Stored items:
=======
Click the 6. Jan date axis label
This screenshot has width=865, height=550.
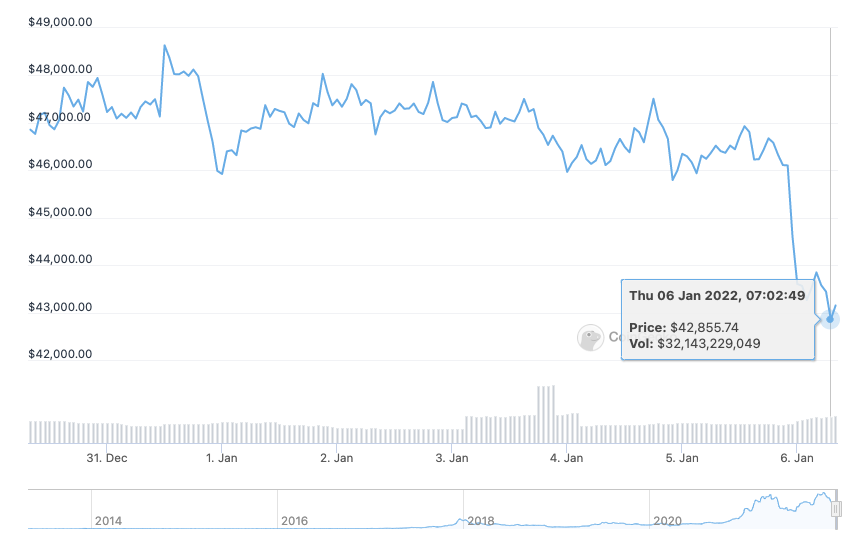(x=797, y=459)
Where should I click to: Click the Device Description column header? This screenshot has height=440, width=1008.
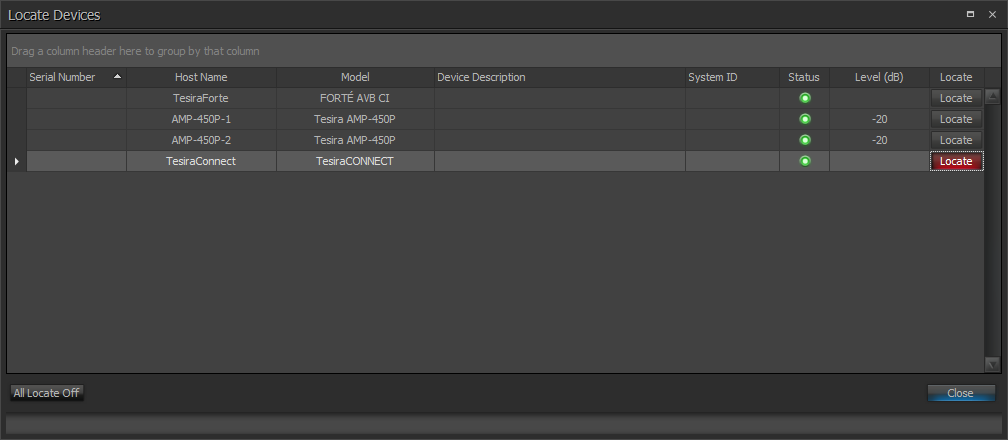(559, 77)
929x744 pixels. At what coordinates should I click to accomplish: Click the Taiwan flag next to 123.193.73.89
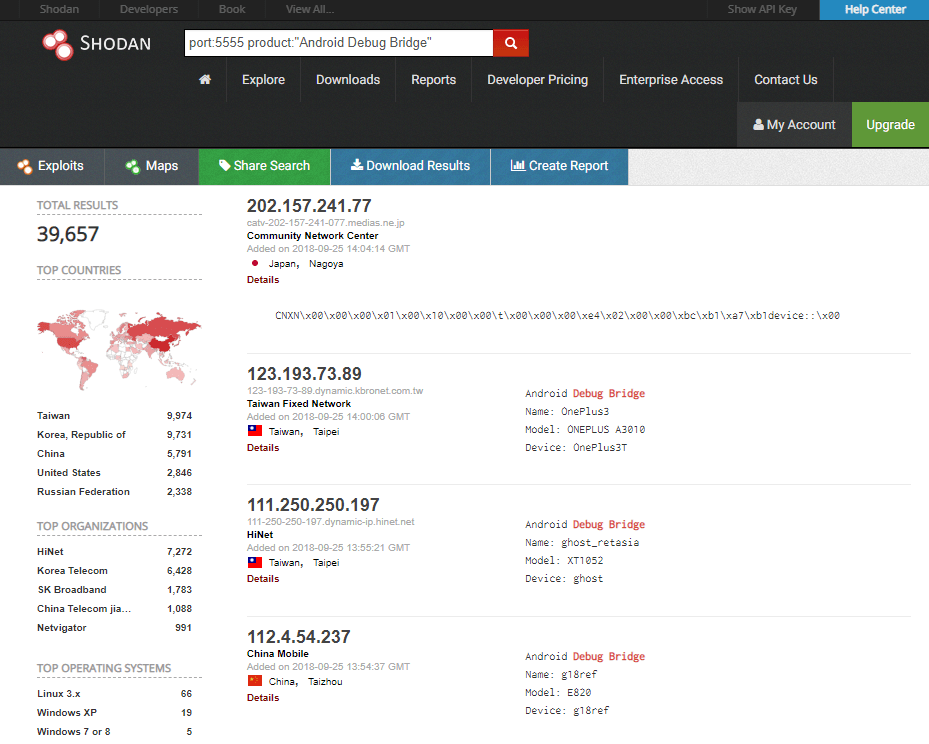pyautogui.click(x=253, y=430)
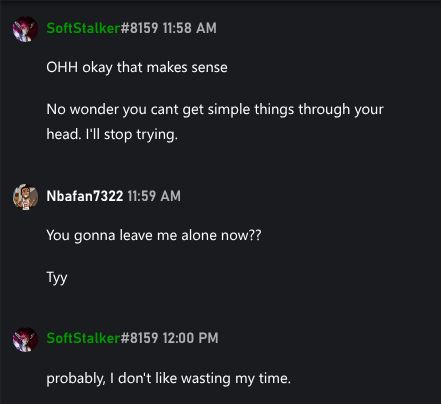Click the 11:59 AM timestamp
The image size is (441, 404).
click(x=154, y=196)
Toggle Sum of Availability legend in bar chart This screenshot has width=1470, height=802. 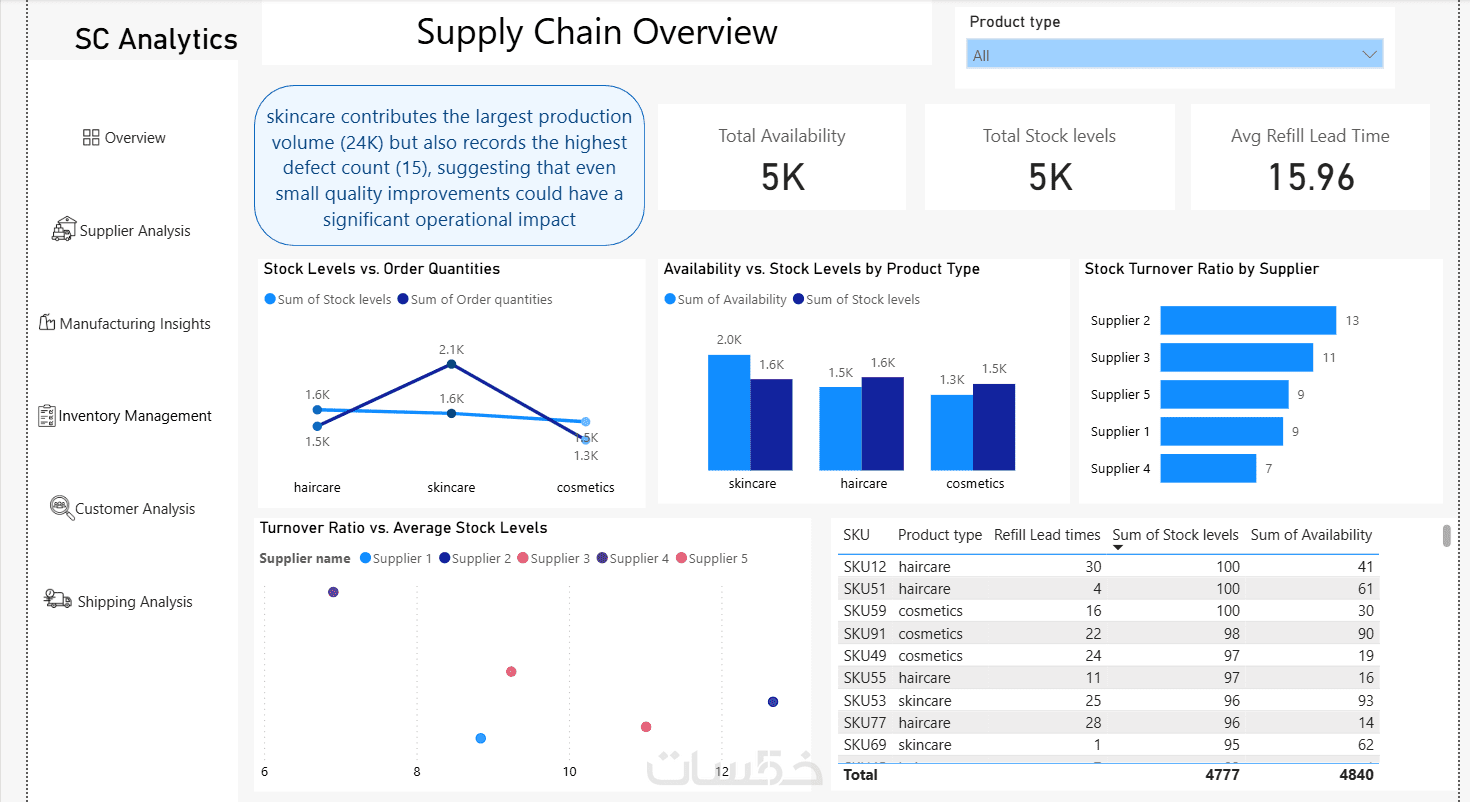click(726, 299)

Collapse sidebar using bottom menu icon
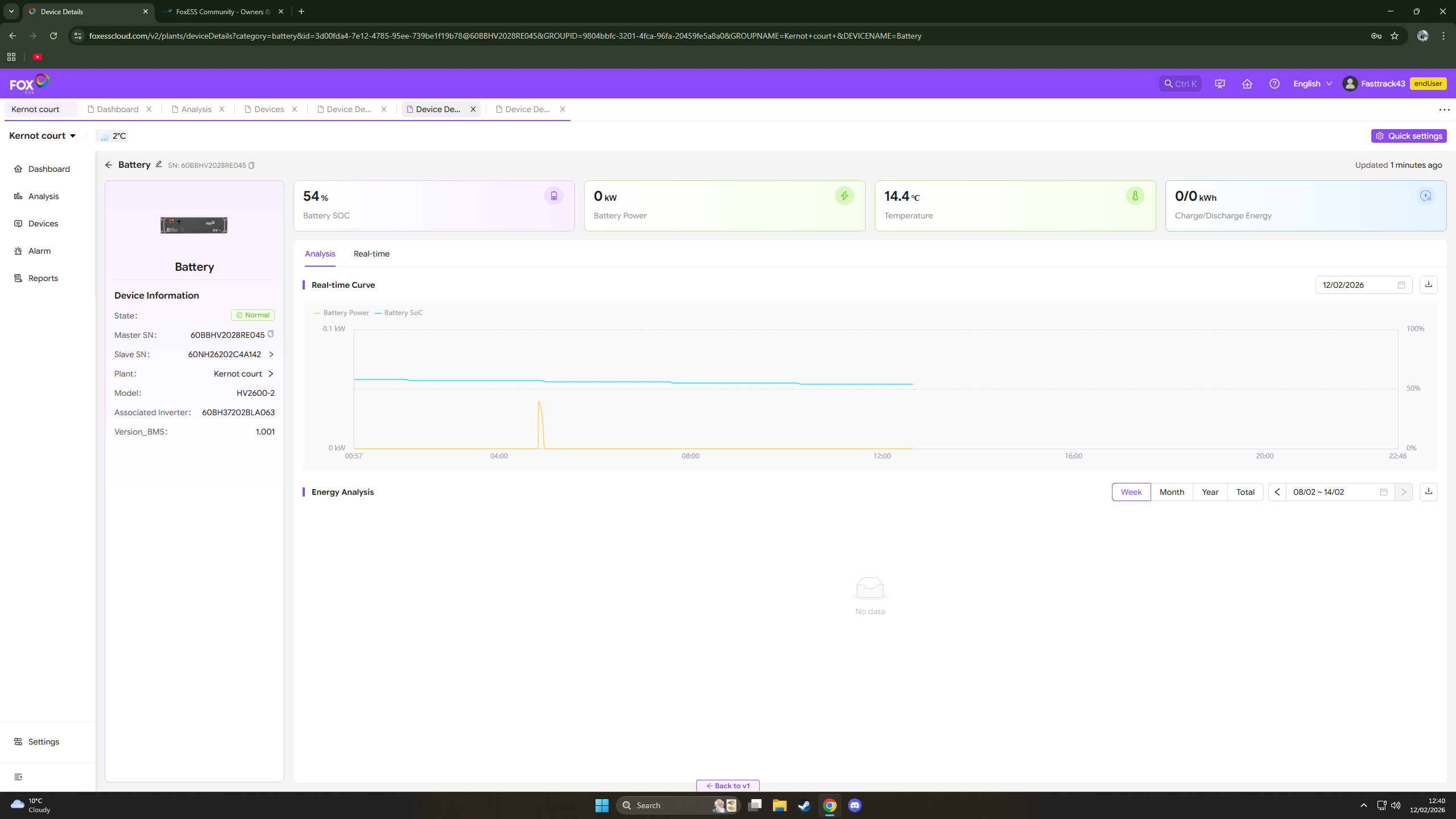(18, 776)
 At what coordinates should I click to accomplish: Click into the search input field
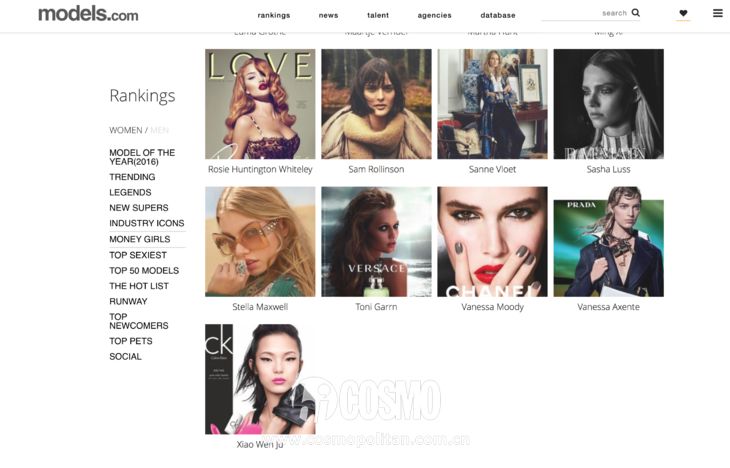[x=585, y=14]
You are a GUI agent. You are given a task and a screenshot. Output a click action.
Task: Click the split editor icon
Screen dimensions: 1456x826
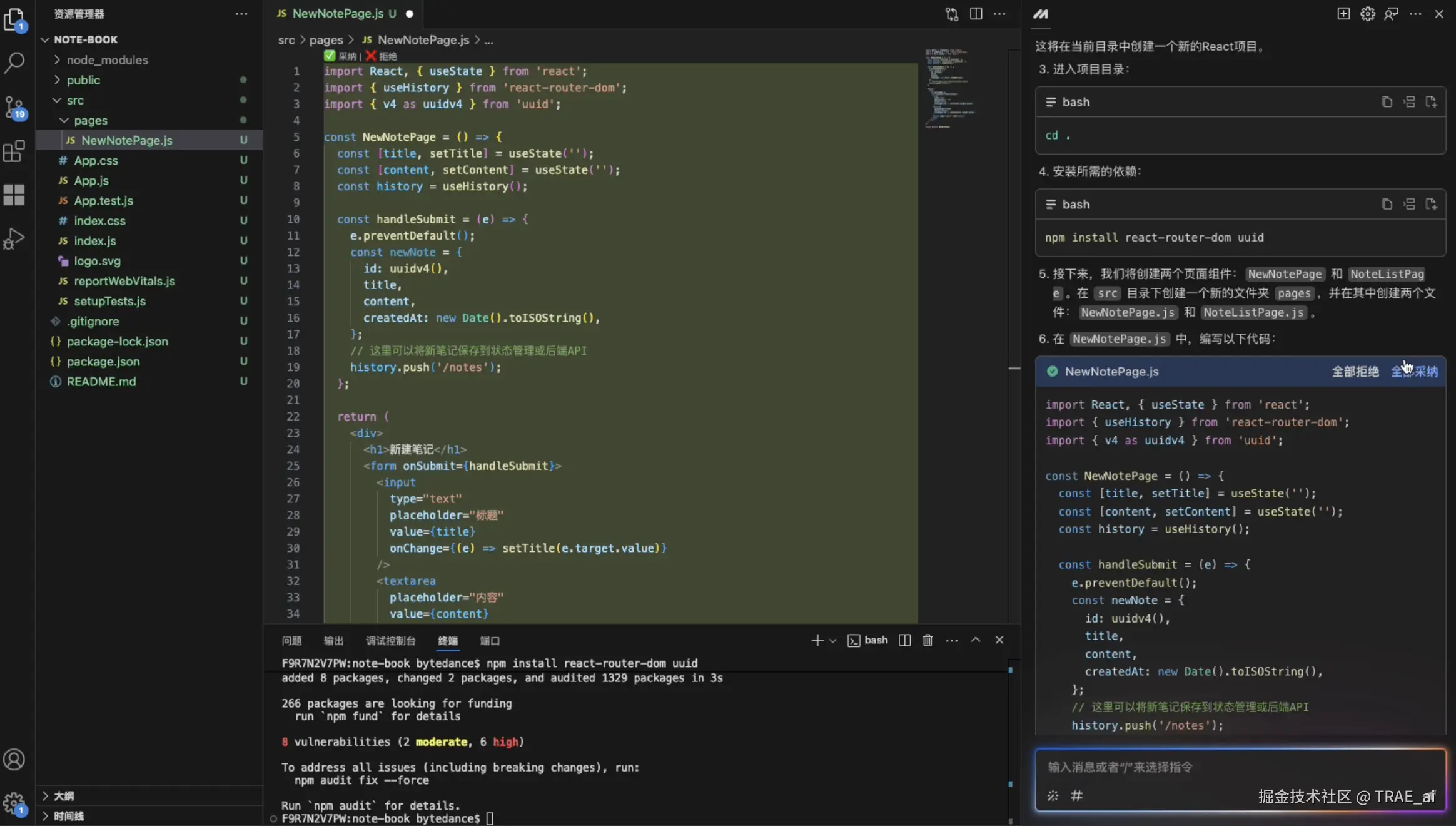point(976,14)

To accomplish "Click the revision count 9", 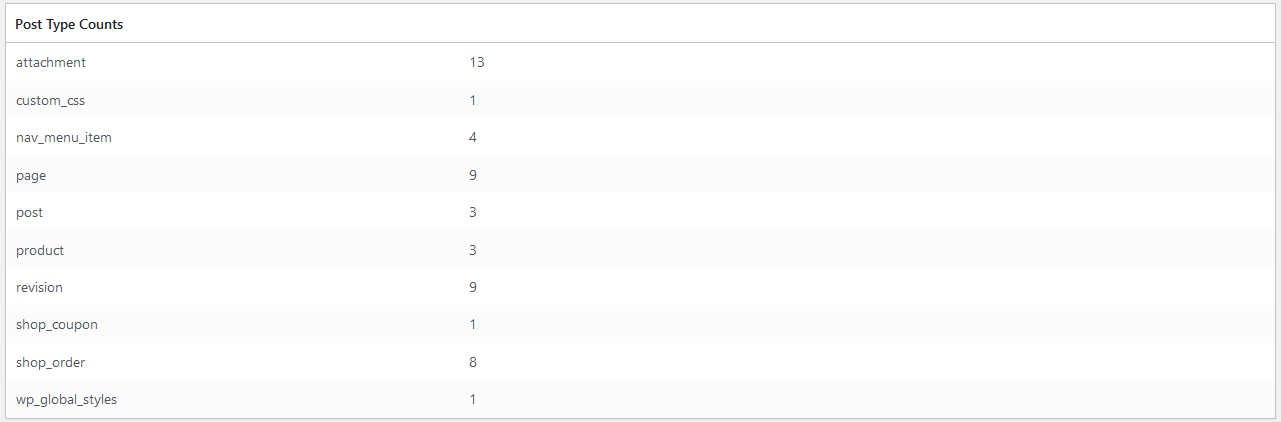I will 473,287.
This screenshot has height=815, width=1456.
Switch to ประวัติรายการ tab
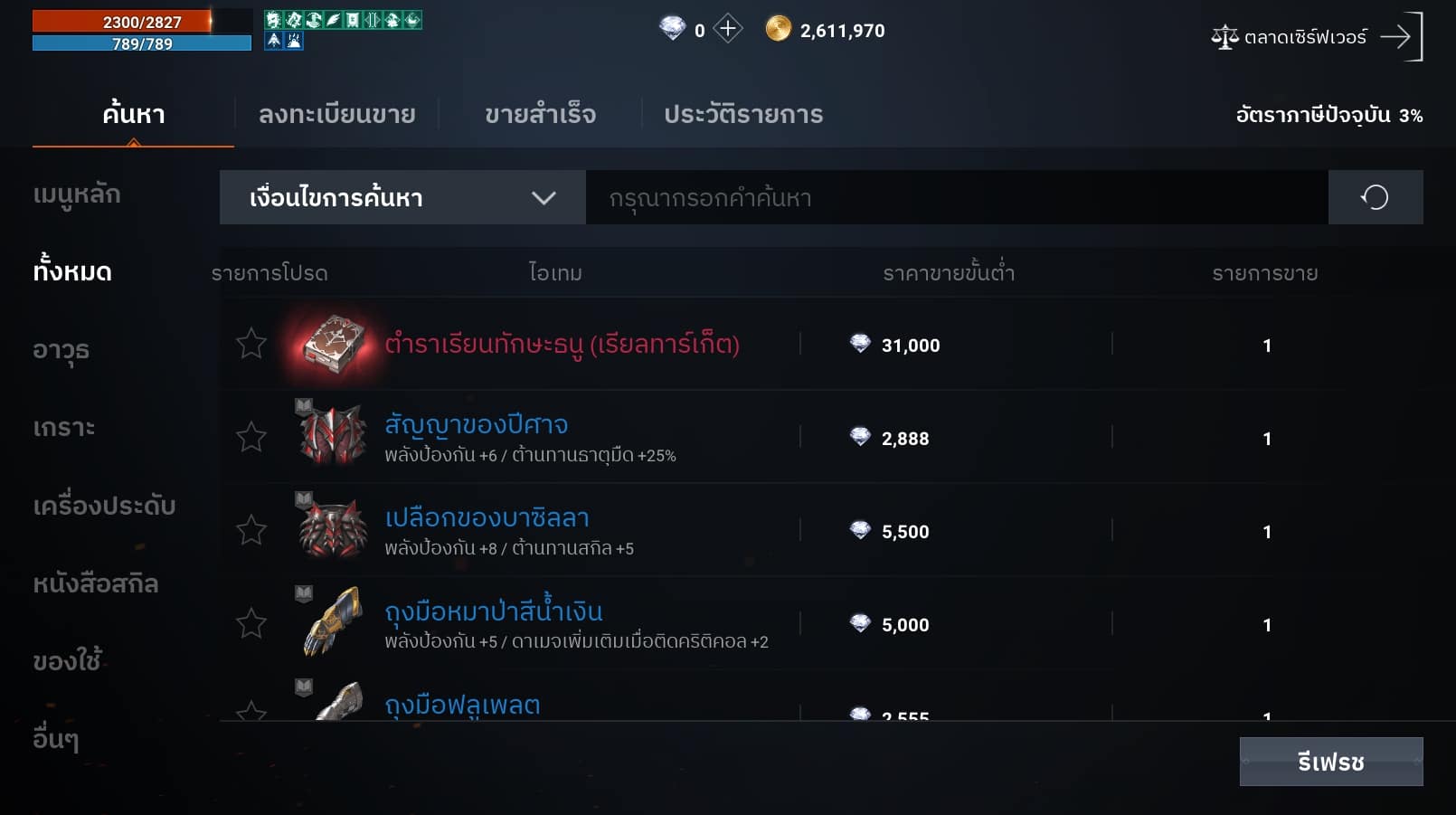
=======
Format the lines of the listing above, from the line with "Where should I" to the line with "click(x=154, y=196)", as a JSON list of strings with one string per line and no blank lines. Omit the pictures from the result.

> **SOLUTION TO THE EXERCISE**:
[
  "Where should I click to: Click the Device Description column header? This screenshot has height=440, width=1008.",
  "(559, 77)",
  "929x744 pixels. At what coordinates should I click to accomplish: Click the Taiwan flag next to 123.193.73.89",
  "pyautogui.click(x=253, y=430)",
  "Click the 11:59 AM timestamp",
  "The image size is (441, 404).",
  "click(x=154, y=196)"
]